Each of the following records is to be output exactly.

Dataset items:
□ □ □

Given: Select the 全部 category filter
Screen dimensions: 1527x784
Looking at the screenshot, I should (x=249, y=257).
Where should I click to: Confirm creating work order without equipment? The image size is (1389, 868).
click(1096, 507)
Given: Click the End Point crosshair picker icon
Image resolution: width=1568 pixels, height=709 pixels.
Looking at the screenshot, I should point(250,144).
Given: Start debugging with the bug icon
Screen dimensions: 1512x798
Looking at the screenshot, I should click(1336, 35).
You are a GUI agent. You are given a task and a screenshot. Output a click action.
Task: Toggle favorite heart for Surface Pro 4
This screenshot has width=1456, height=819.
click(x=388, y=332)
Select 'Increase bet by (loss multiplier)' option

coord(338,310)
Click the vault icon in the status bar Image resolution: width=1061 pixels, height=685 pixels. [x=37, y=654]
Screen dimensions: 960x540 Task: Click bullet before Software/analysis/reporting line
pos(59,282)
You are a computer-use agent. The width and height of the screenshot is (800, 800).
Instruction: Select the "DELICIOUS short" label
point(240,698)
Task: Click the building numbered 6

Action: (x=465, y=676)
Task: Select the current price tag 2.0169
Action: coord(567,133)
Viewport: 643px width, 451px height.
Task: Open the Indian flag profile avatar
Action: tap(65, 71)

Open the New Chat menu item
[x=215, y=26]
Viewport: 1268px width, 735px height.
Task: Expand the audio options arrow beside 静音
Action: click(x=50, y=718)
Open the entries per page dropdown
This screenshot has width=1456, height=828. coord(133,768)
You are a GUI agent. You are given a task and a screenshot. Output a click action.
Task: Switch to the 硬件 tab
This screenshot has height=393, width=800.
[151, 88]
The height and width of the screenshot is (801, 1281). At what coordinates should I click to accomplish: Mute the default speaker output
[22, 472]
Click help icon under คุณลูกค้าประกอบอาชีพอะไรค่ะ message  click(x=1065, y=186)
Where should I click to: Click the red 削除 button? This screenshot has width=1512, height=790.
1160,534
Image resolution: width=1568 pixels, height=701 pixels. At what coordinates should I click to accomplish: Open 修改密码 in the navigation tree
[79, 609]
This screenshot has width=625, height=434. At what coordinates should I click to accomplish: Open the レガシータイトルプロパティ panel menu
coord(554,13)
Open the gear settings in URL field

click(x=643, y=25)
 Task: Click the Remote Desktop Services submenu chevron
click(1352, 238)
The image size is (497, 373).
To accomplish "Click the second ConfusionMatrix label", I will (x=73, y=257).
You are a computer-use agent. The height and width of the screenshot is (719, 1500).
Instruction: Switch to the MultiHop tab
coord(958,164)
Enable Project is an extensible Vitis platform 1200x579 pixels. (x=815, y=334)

□ □ □

# [OUTPUT FOR THIS EXERCISE]
Given: Select the 全部 category filter
Screen dimensions: 1527x784
Looking at the screenshot, I should (x=249, y=257).
Where should I click to: Confirm creating work order without equipment? The image size is (1389, 868).
click(1096, 507)
Given: Click the End Point crosshair picker icon
Image resolution: width=1568 pixels, height=709 pixels.
Looking at the screenshot, I should point(250,144).
Given: Start debugging with the bug icon
Screen dimensions: 1512x798
Looking at the screenshot, I should click(1336, 35).
You are a GUI agent. You are given a task and a screenshot. Output a click action.
Task: Toggle favorite heart for Surface Pro 4
This screenshot has width=1456, height=819.
click(x=388, y=332)
Select 'Increase bet by (loss multiplier)' option

coord(338,310)
Click the vault icon in the status bar Image resolution: width=1061 pixels, height=685 pixels. [x=37, y=654]
Screen dimensions: 960x540 Task: Click bullet before Software/analysis/reporting line
pos(59,282)
You are a computer-use agent. The width and height of the screenshot is (800, 800).
Instruction: Select the "DELICIOUS short" label
point(240,698)
Task: Click the building numbered 6

Action: (x=465, y=676)
Task: Select the current price tag 2.0169
Action: coord(567,133)
Viewport: 643px width, 451px height.
Task: Open the Indian flag profile avatar
Action: tap(65, 71)

Open the New Chat menu item
[x=215, y=26]
Viewport: 1268px width, 735px height.
Task: Expand the audio options arrow beside 静音
Action: click(x=50, y=718)
Open the entries per page dropdown
This screenshot has width=1456, height=828. coord(133,768)
You are a GUI agent. You are given a task and a screenshot. Output a click action.
Task: Switch to the 硬件 tab
This screenshot has height=393, width=800.
[151, 88]
The height and width of the screenshot is (801, 1281). At what coordinates should I click to accomplish: Mute the default speaker output
[22, 472]
Click help icon under คุณลูกค้าประกอบอาชีพอะไรค่ะ message  click(x=1065, y=186)
Where should I click to: Click the red 削除 button? This screenshot has width=1512, height=790.
1160,534
Image resolution: width=1568 pixels, height=701 pixels. At what coordinates should I click to accomplish: Open 修改密码 in the navigation tree
[79, 609]
This screenshot has width=625, height=434. At what coordinates should I click to accomplish: Open the レガシータイトルプロパティ panel menu
coord(554,13)
Open the gear settings in URL field

click(x=643, y=25)
 Task: Click the Remote Desktop Services submenu chevron
click(1352, 238)
The image size is (497, 373).
To accomplish "Click the second ConfusionMatrix label", I will (x=73, y=257).
You are a computer-use agent. The height and width of the screenshot is (719, 1500).
Instruction: Switch to the MultiHop tab
coord(958,164)
Enable Project is an extensible Vitis platform 1200x579 pixels. (x=815, y=334)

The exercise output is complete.